Fault Tolerant Linear Algebra
In cooperation with the Self Adaptive Numerical Software (SANS) effort, we are implementing a strategy for the use of iterative methods under the Virtual Grid Execution System (vgES). These efforts will use the FT-LA (fault-tolerant linear algebra) package from University of Tennessee together with FT-MPI and GridSolve. (More information about FT-MPI can also be found under Programming Tools.) FT-MPI is a fault tolerant implementation of the MPI 1.2 specification being developed at University of Tennessee, Knoxville (UTK). The approach to adding fault tolerance is to enhance the error modes of MPI to allow damaged communicators to be repaired. We are exploring the use of FT-MPI as a mechanism for adding fault tolerance to MPI applications that run under vgES. The initial implementation is via the GridSolve framework to VGrADS. GridSolve is middleware created to provide a seamless bridge between the simple, standard programming interfaces, such as Fortran, C, and Matlab, and desktop Scientific Computing Environments (SCEs).
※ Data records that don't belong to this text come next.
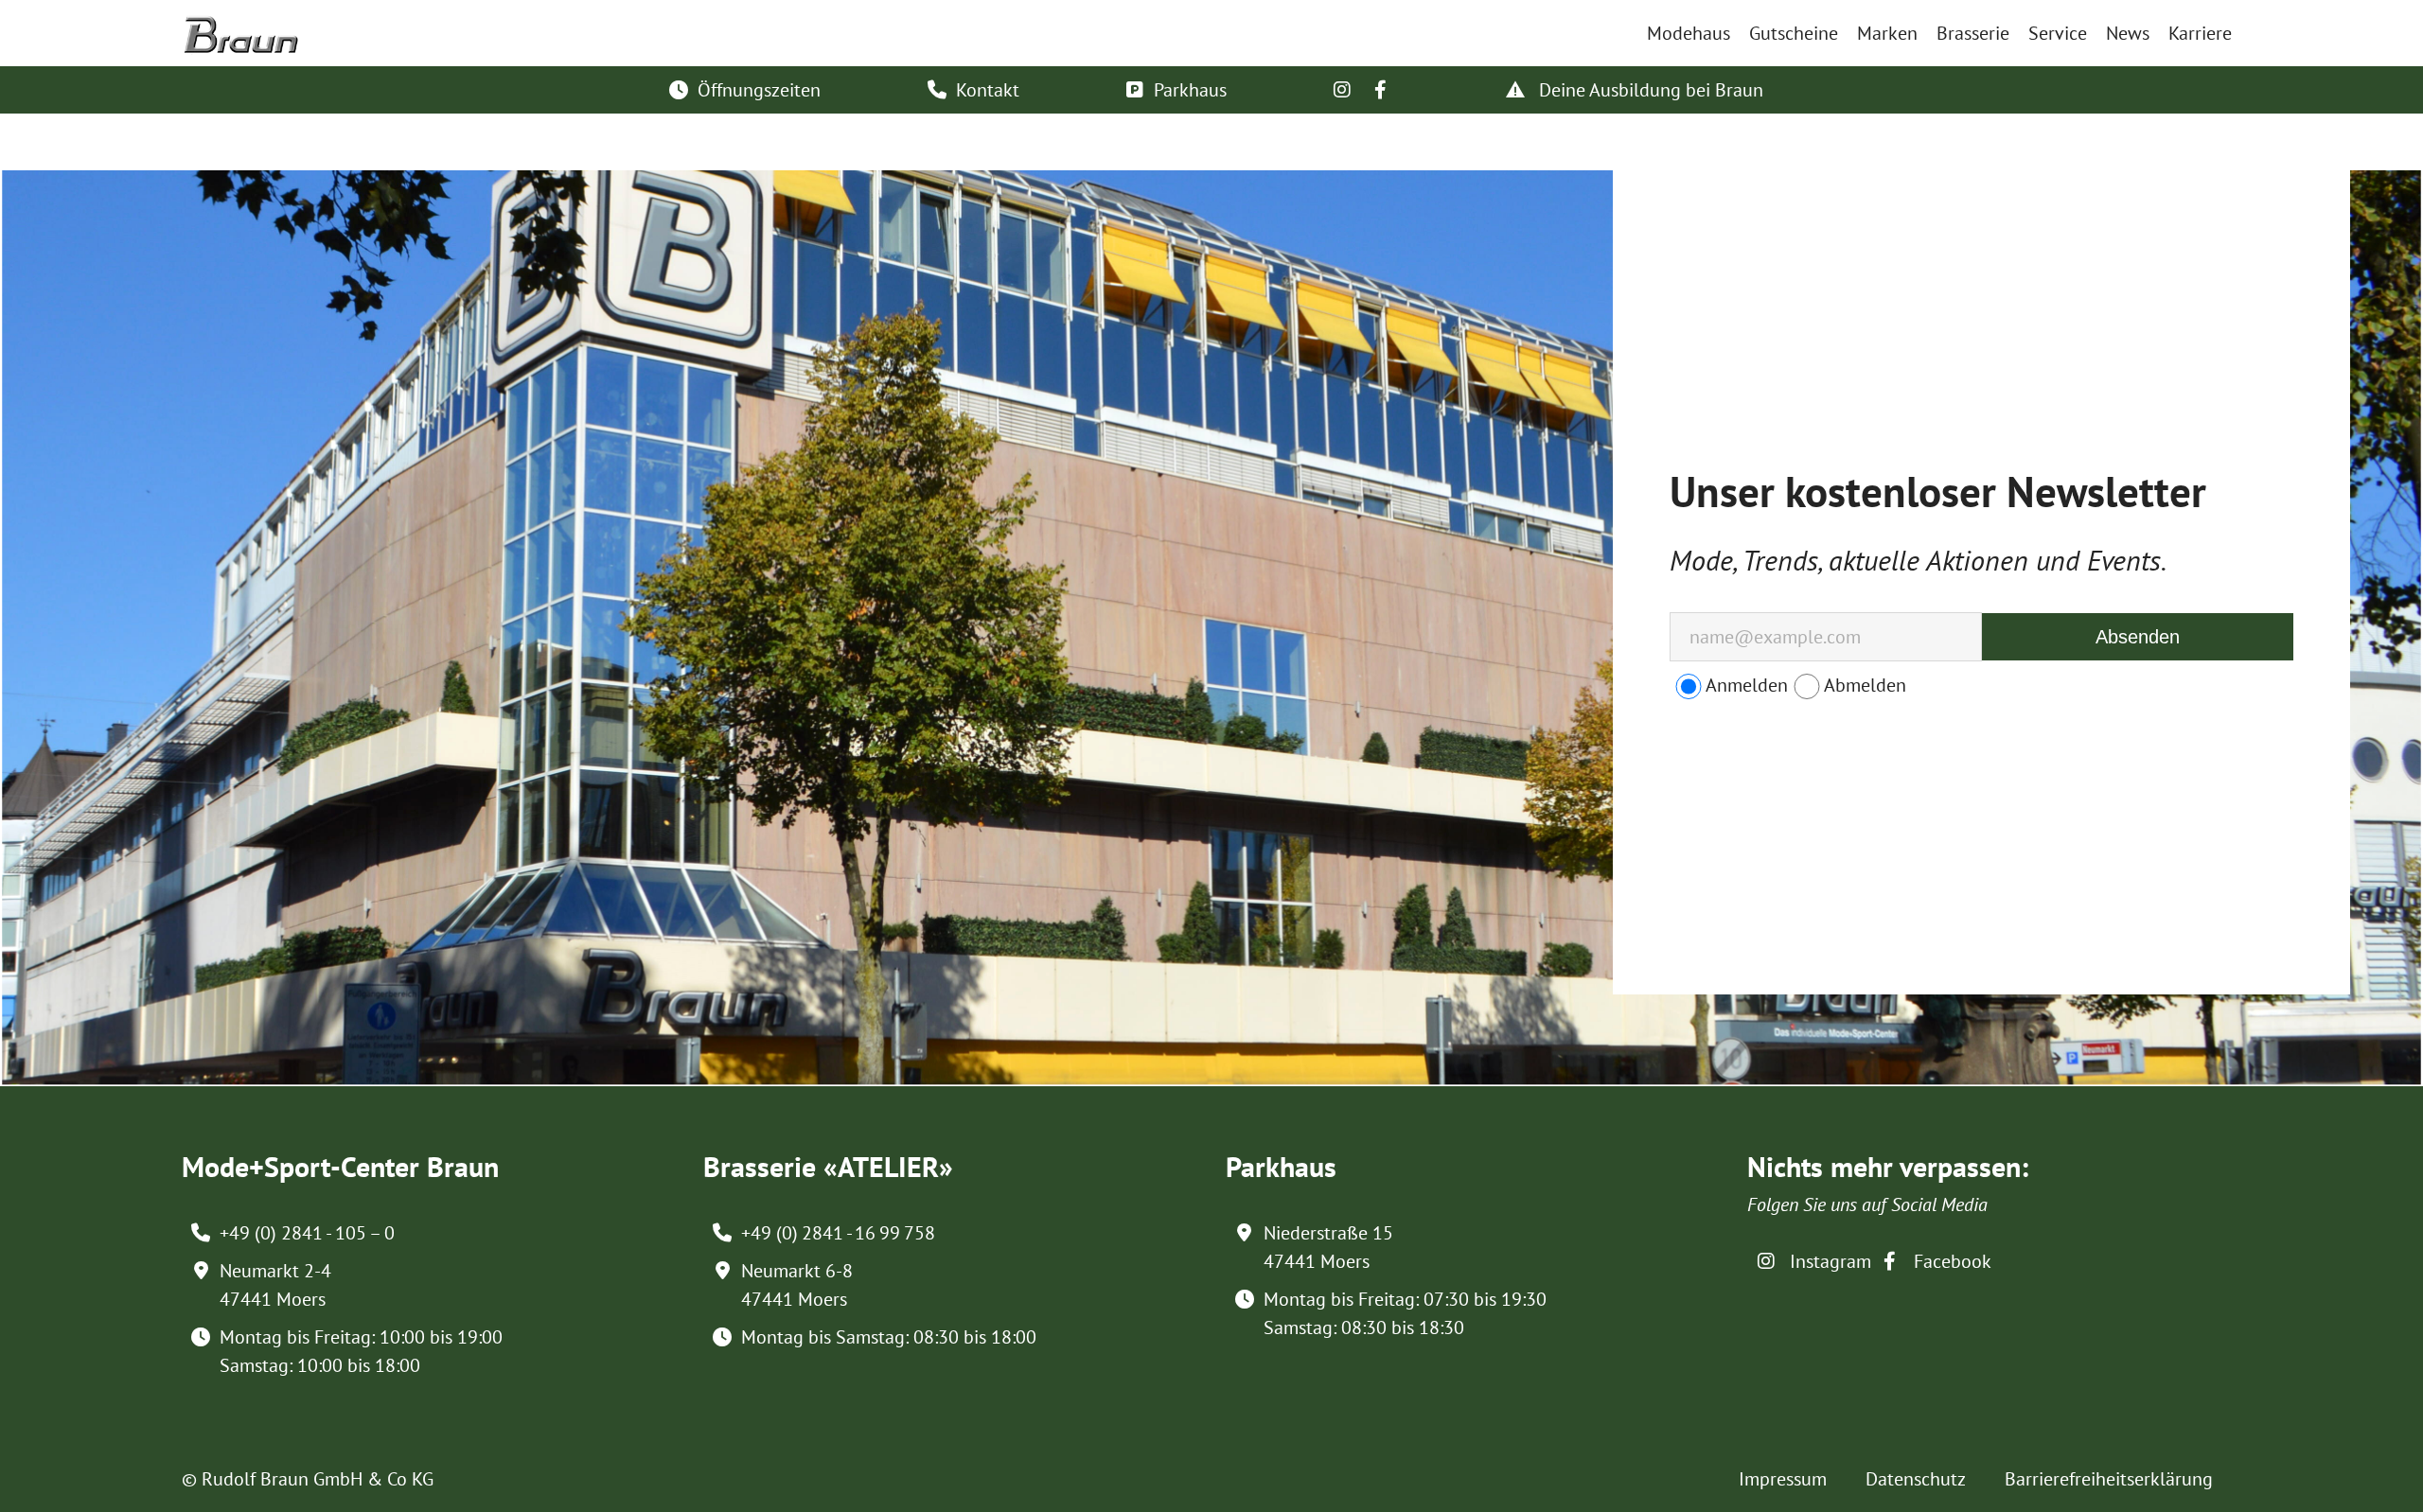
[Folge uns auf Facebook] (1380, 90)
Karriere (2200, 33)
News (2127, 33)
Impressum (1783, 1479)
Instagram (1828, 1261)
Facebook (1950, 1261)
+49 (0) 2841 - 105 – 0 (307, 1233)
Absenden (2138, 636)
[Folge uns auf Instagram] (1342, 90)
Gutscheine (1793, 33)
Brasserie (1973, 33)
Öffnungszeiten (759, 90)
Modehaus (1688, 33)
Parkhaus (1190, 90)
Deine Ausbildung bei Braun (1648, 90)
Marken (1887, 33)
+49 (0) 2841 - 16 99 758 (838, 1233)
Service (2057, 33)
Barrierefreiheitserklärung (2109, 1479)
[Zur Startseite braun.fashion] (241, 26)
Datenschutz (1916, 1479)
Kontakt (987, 90)
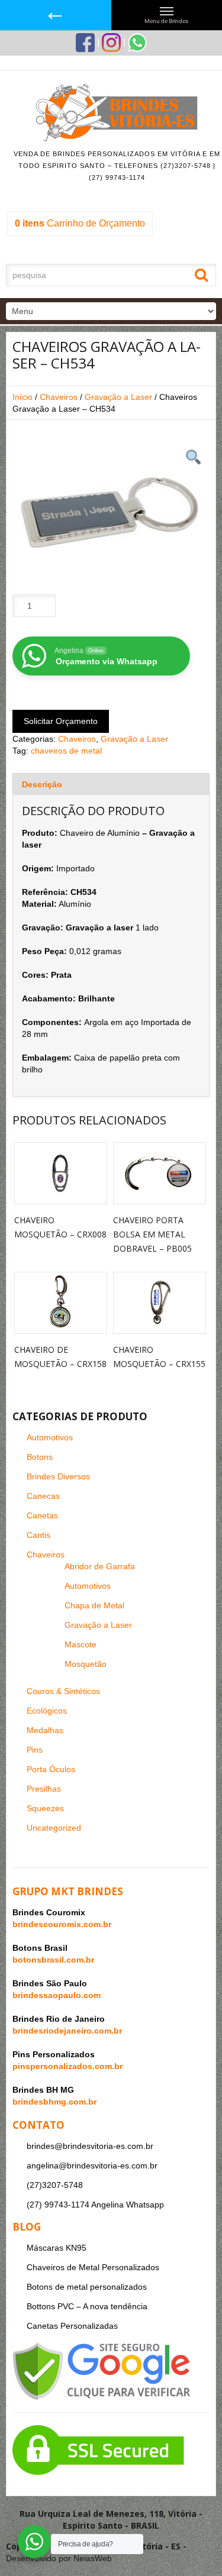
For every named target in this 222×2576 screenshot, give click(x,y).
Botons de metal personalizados (87, 2286)
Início (22, 397)
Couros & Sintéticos (63, 1691)
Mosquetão (86, 1664)
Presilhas (44, 1788)
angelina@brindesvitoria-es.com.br (92, 2165)
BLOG (26, 2227)
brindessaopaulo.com (56, 1995)
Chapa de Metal (94, 1605)
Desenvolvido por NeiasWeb (59, 2558)
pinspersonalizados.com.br (67, 2066)
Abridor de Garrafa (100, 1566)
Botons (40, 1457)
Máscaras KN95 (56, 2247)
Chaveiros (59, 397)
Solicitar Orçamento (61, 721)
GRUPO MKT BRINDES (67, 1891)
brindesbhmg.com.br (54, 2101)
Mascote (80, 1644)
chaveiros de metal (66, 750)
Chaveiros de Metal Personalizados (93, 2267)
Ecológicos (47, 1710)
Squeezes (45, 1808)
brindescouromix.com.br (61, 1924)
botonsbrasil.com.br (53, 1959)
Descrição (42, 784)
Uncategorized (54, 1827)
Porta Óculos (51, 1769)
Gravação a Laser (118, 397)
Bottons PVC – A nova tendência (87, 2306)
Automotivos (50, 1437)
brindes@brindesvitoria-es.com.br (90, 2146)
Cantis (38, 1535)
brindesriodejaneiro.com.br (67, 2030)
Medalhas (45, 1730)
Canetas (42, 1515)
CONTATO (38, 2125)
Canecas (43, 1496)
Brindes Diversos (58, 1476)
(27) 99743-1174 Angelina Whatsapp (95, 2204)
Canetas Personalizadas (72, 2326)
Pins (35, 1749)
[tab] (111, 784)
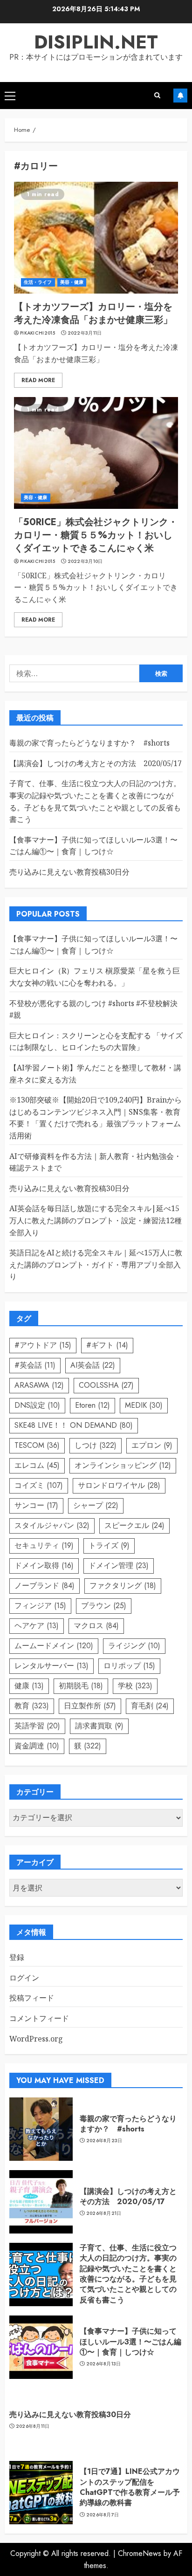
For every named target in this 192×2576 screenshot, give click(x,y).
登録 (16, 1957)
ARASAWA (39, 1385)
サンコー (36, 1505)
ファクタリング (122, 1585)
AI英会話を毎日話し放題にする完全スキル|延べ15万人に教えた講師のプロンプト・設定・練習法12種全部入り (95, 1220)
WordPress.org (36, 2039)
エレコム (37, 1465)
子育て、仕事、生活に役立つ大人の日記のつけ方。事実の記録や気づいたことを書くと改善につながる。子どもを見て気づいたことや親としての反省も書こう (128, 2273)
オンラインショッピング (123, 1465)
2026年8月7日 (102, 2515)
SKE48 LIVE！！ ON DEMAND (73, 1425)
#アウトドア (42, 1345)
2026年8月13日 (103, 2364)
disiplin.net (96, 41)
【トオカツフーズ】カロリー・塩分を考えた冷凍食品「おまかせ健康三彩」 (93, 313)
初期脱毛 (81, 1685)
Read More (38, 380)
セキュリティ (44, 1545)
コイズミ (38, 1485)
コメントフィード (39, 2018)
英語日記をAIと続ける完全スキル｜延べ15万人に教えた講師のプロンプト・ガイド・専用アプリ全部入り (95, 1264)
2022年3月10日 (85, 561)
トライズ (109, 1545)
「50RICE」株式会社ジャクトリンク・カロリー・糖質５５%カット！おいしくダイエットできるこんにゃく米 (96, 535)
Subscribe (180, 96)
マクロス (96, 1625)
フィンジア (40, 1605)
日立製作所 (90, 1705)
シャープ (95, 1505)
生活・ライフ (38, 282)
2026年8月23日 (104, 2141)
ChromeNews (139, 2553)
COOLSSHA (106, 1385)
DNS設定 (37, 1405)
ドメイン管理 (119, 1565)
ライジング (134, 1645)
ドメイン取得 (44, 1565)
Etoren (92, 1405)
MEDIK (144, 1405)
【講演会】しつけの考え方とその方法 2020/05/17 (95, 763)
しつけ (96, 1445)
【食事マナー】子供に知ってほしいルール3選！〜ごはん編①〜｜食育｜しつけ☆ (93, 846)
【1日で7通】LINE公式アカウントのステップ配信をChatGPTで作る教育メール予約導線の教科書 (130, 2487)
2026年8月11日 (33, 2426)
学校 (135, 1685)
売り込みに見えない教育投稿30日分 (69, 872)
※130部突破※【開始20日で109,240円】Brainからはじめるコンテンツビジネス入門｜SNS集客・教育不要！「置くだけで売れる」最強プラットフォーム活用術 (95, 1118)
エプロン (151, 1445)
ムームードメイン (53, 1645)
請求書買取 (99, 1725)
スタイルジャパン (51, 1525)
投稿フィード (31, 1998)
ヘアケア (36, 1625)
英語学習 (37, 1725)
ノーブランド (44, 1585)
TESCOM (37, 1445)
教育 (31, 1705)
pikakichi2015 (37, 333)
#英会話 (34, 1365)
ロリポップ (129, 1665)
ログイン (24, 1978)
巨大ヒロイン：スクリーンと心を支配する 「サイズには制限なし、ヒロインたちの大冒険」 (96, 1041)
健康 (29, 1685)
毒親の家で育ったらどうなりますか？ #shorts (89, 743)
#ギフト (107, 1345)
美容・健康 (72, 282)
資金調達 (36, 1745)
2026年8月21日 (104, 2213)
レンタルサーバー (51, 1665)
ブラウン (103, 1605)
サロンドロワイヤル (119, 1485)
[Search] (157, 95)
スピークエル (134, 1525)
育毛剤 (150, 1705)
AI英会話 (92, 1365)
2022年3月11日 (85, 333)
FT-LA will analyze the matrix to determine the method and the approximate number of iterations the computation will take to converge. Given the approximate number of iterations, the number of operations per iteration for the specific matrix and method, and the time constraint, FT-LA will call vgES to construct an appropriate Virtual Grid (VG) - in this case, a set of processors to solve the problem, most likely within a cluster. vgES will return a set of processors with information on the predicted number of process failures that will occur during the execution time. This predicted failure rate might, for example, be provided by the automatic resource characterization system. FT-LA will set up the problem and use vgES to launch the job on the processors, monitor the health of the system, and (if required) initiate recovery from faults detected.
Once running on the VG, FT-LA must be able to tolerate a small number of process failures in large scale computing. The goal is to develop scalable fault tolerance techniques to help to make future high performance computing applications self-adaptive and fault survivable. The fundamental challenge in this research is scalability. To approach this challenge, we are
Extending existing diskless checkpointing techniques to enable them to better scale in large scale high performance computing systems.
Designing checkpoint-free fault tolerance techniques for linear algebra computations to survive process failures without checkpoint or rollback recovery.Developing coding approaches and novel erasure correcting codes to help applications to survive multiple simultaneous process failures.
The fault tolerance schemes we are developing are scalable in the sense that the overhead to tolerate a failure of a fixed number of processes does not increase as the number of total processes in a parallel system increases.